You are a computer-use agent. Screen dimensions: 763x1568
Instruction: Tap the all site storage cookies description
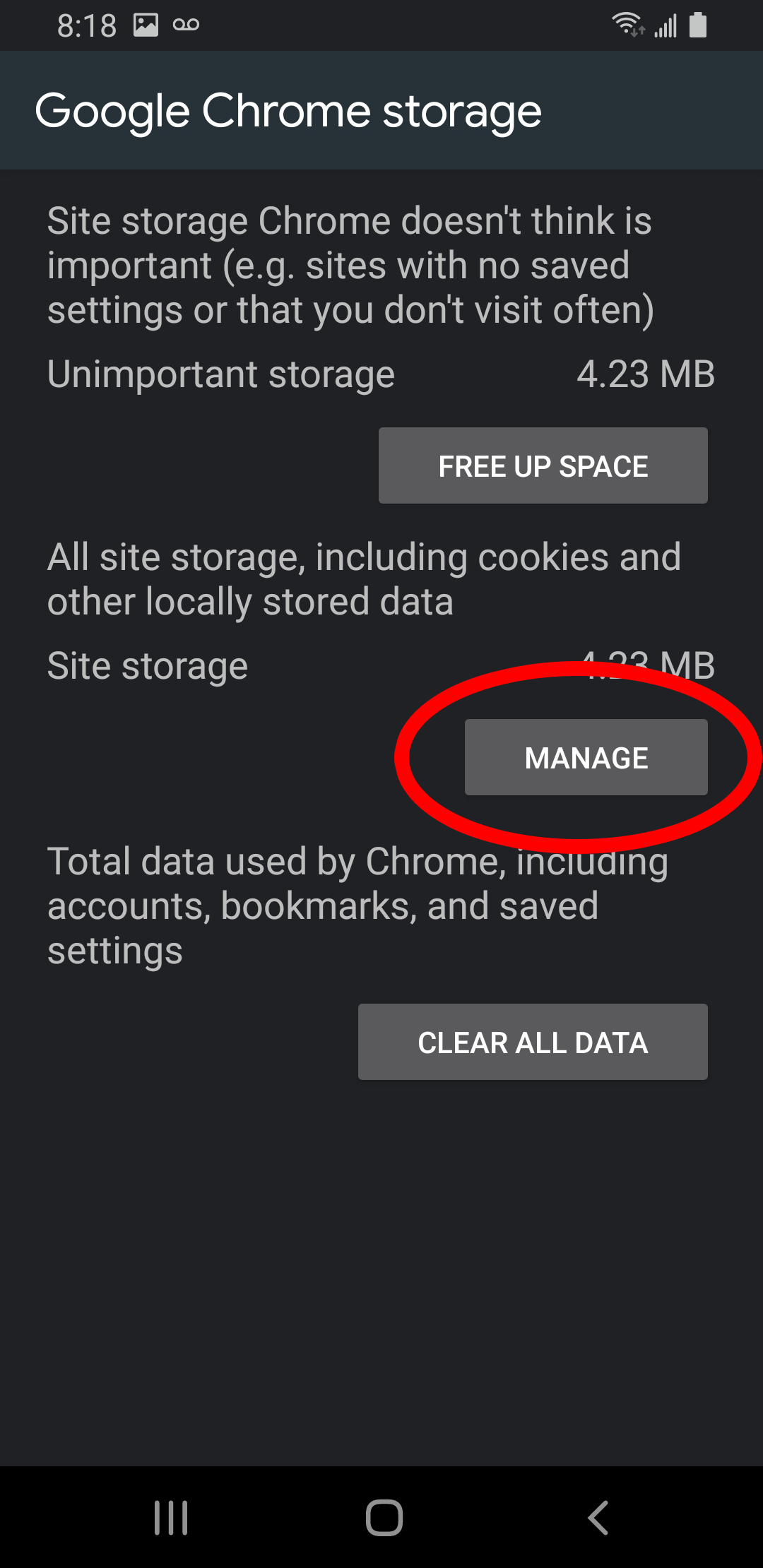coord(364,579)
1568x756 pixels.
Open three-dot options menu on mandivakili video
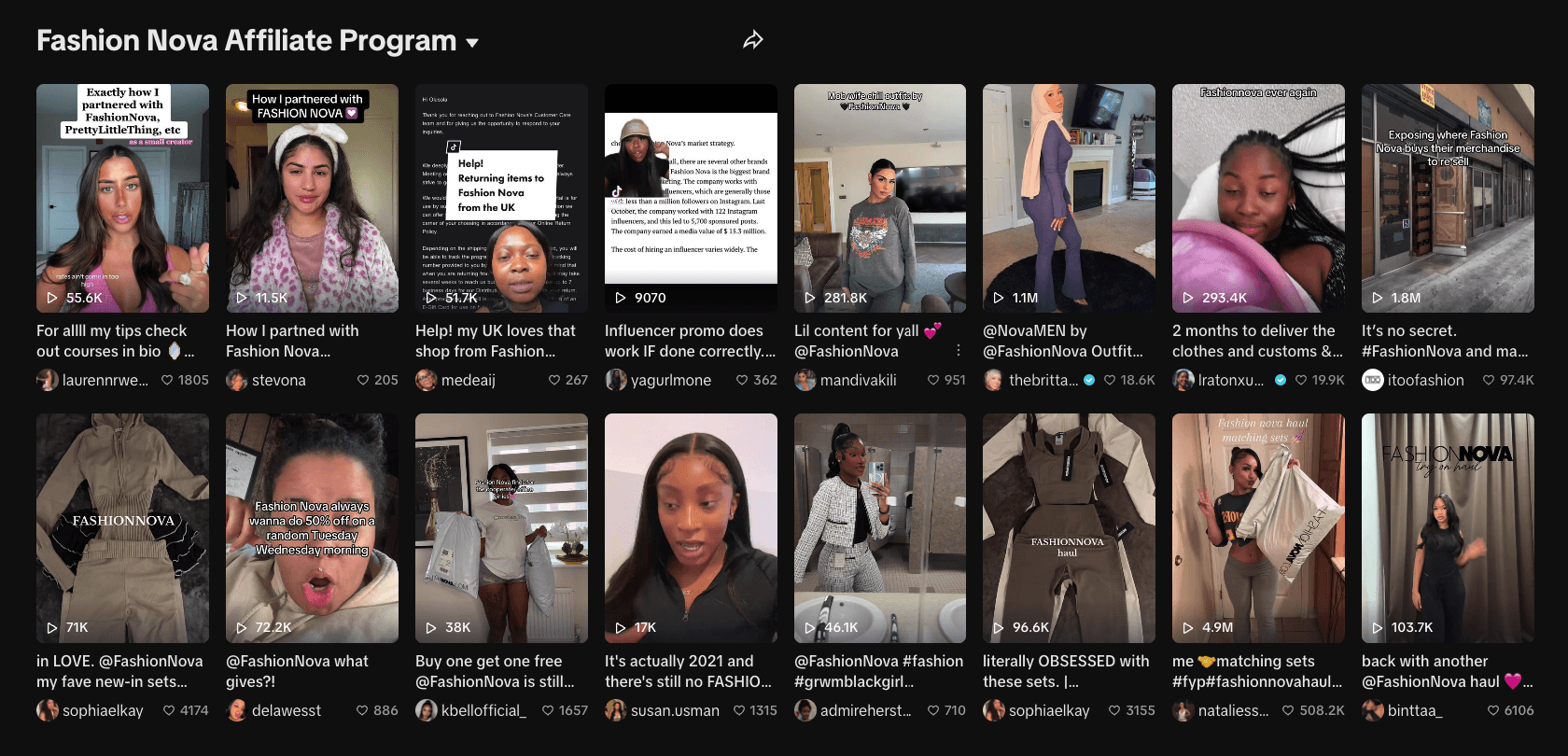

**********

Short task: Copy out the listing above word for word, leaving out the pictures.

Full output:
You are a computer-use agent. Screen dimensions: 763x1568
Instruction: Tap the all site storage cookies description
coord(364,579)
1568x756 pixels.
Open three-dot options menu on mandivakili video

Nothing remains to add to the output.